TAI Diagnostics said earlier this week that it had closed a $10 million round of funding and forged a new partnership with United Therapeutics (NASDAQ: UTHR).
Wauwatosa, WI-based TAI, whose name stands for “Transplant and Immunology” and is pronounced “tie,” is seeking to commercialize a non-invasive test to monitor the health of transplant recipients.
Three-year-old TAI said it has now raised more than $21 million from investors, including an $8.3 million funding round that closed in late 2015.
United Therapeutics, based in Silver Spring, MD, provided some of the capital for TAI’s latest financing, the company said. It did not name any of the other participating funds or investors in a press release announcing the round.
TAI’s test measures levels of cell-free DNA, genetic material discharged by the patient’s new organ that can enter the bloodstream. These readings can help doctors and workers at transplant centers assess whether the patient is in danger of rejecting the organ.
“As we continue development toward our goal of creating an unlimited supply of transplantable organs, the importance of transplant monitoring is an area of interest, and TAI’s [cell-free DNA] technology nicely complements our efforts,” Paul Mahon, executive vice president of United Therapeutics, said in the release.
TAI’s announcement did not provide specific financial terms of its agreement with United Therapeutics.

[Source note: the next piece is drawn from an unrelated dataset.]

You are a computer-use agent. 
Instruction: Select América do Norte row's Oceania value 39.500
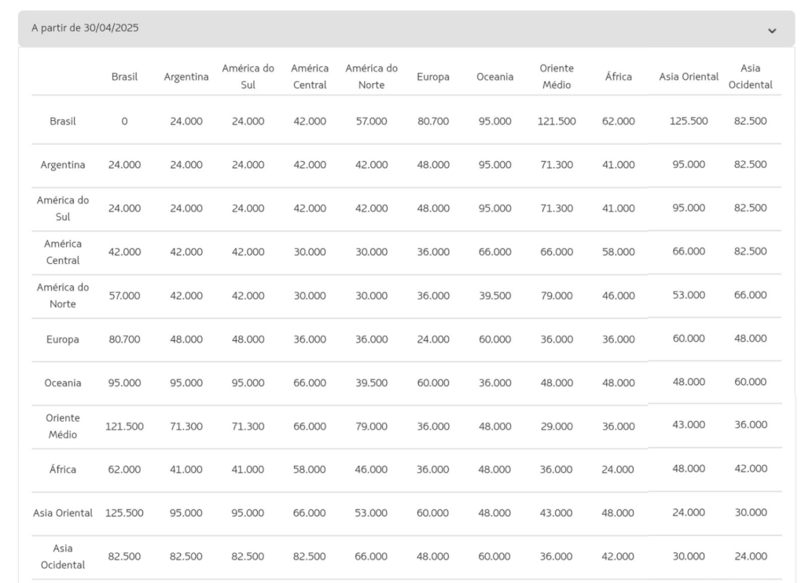pyautogui.click(x=494, y=295)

The standard way of testing for organ rejection is by obtaining a tissue sample from the organ—an invasive procedure. For example, testing a heart transplant recipient calls for a tissue biopsy obtained by inserting a wire in the neck, running it through a vein, and collecting the sample from the heart. TAI notes that though these invasive biopsies remain the “current gold standard for monitoring the status of organ rejection,” they bring the risk of infection and can be a lagging indicator of organ damage. A biopsy can also be expensive for the patient and health system, the company said.
TAI aims to improve on the standard methods of testing for organ rejection. All TAI’s test requires is a simple blood draw.
In October, TAI CEO Frank Langley told Xconomy that his company planned to start selling its test in the first half of 2018. Langley did not respond to messages asking whether that’s still the case and when TAI anticipates launching the test. In the news release, the company says the latest funding will support ongoing research and development, clinical studies, and the commercial launch of the test.
Langley said last year that TAI expected to initially sell its test under a centralized, service-based model. Transplant centers—a group that TAI will over time seek to turn into repeat customers—and health systems would ship blood samples to the company’s reference lab for analysis, he said. TAI would then send back a report explaining key findings.
TAI is offering its diagnostic as a lab-developed test, meaning the company can sell it without having received FDA clearance. Under an FDA regulatory exemption, a company that develops and uses tests in-house can do so without needing the agency’s approval.
According to the release, leaders at TAI believe its cell-free DNA technology could have applications in a number of the areas in which United Therapeutics is working, including regenerative medicine, organ manufacturing, and ex-vivo lung preservation.
Another potential use is xenotransplantation, the transplanting of animal organs or tissues into humans. United Therapeutics has been bullish about reviving this once-failed concept, in part through the company’s $100 million investment in La Jolla, CA-based Synthetic Genomics, which is creating pig cells with modified genomes.